Our Mission: Project ISLI

A Non-Kinetic Solution to Insecurity through Digital Literacy.

Nigeria faces a critical security emergency. Bandits and kidnapping syndicates are winning the war for our youth by recruiting the disillusioned and the idle—specifically those excluded from the formal economy due to the English language barrier.

**9jaCoder Editor** is our radical intervention. It is a National Security Strategy designed to weaponize opportunity against insecurity.

Strategic Objectives

  • Democratizing Opportunity: Just as North and South Korea, China and Japan industrialized by teaching science in their local languages, Nigeria will unlock the latent intelligence of its non-English speaking population, proving that one does not need to speak English to write code, you only needs to think logically in your local language.
  • The "Cattle-Herder-to-Computer-Techie" Transition: We offer a specific pivot for young herders displaced by cattle rustling or climate change. Instead of turning to banditry to replace lost herds, they will be equipped to switch careers to the digital economy, stabilizing their families and removing the desperation that fuels rural crime.
  • Alignment With National Development Goals: This project directly supports key pillars of President Tinubu's Renewed Hope Agenda, which prioritizes the digital economy, job creation, and human capital development as drivers for national prosperity and transformation.
  • Drying the Recruitment Pool: The project target "idle hands", the school dropouts nationwide, the Almajiris in the North, the Agberos in the Southwest, and the street touts in the Southeast.

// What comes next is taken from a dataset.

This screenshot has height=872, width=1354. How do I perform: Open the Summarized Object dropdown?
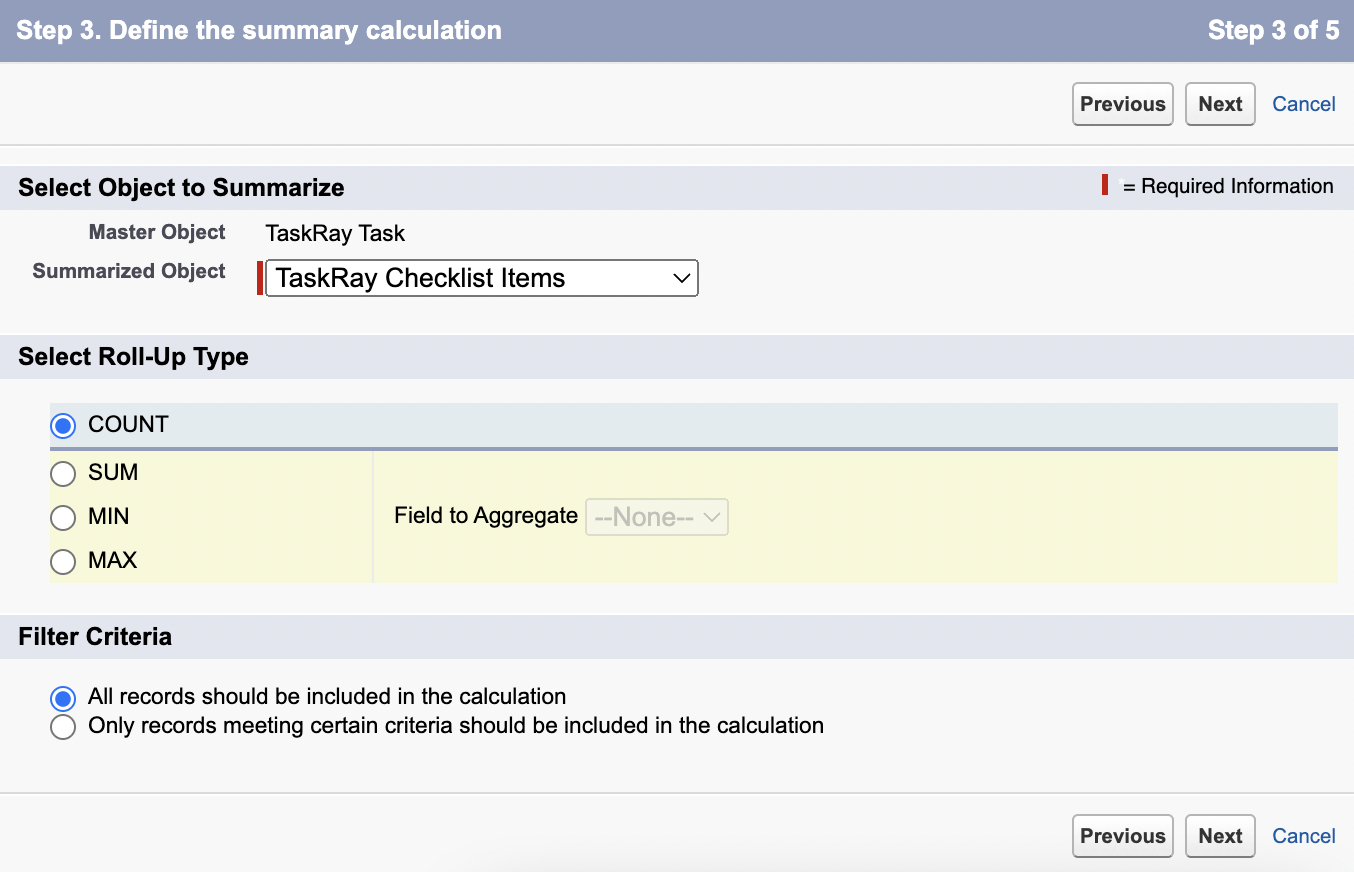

By teaching high-value tech skills in their native tongues, we can convert them from potential security threats into digital assets.
  • Empowers Academic Professors/Researchers: We answer the persistent call of researchers, academics, and educators who have long advocated for resources to teach STEM subjects in local languages; by providing computing tools that will make complex concepts more accessible and relatable to students - in their language.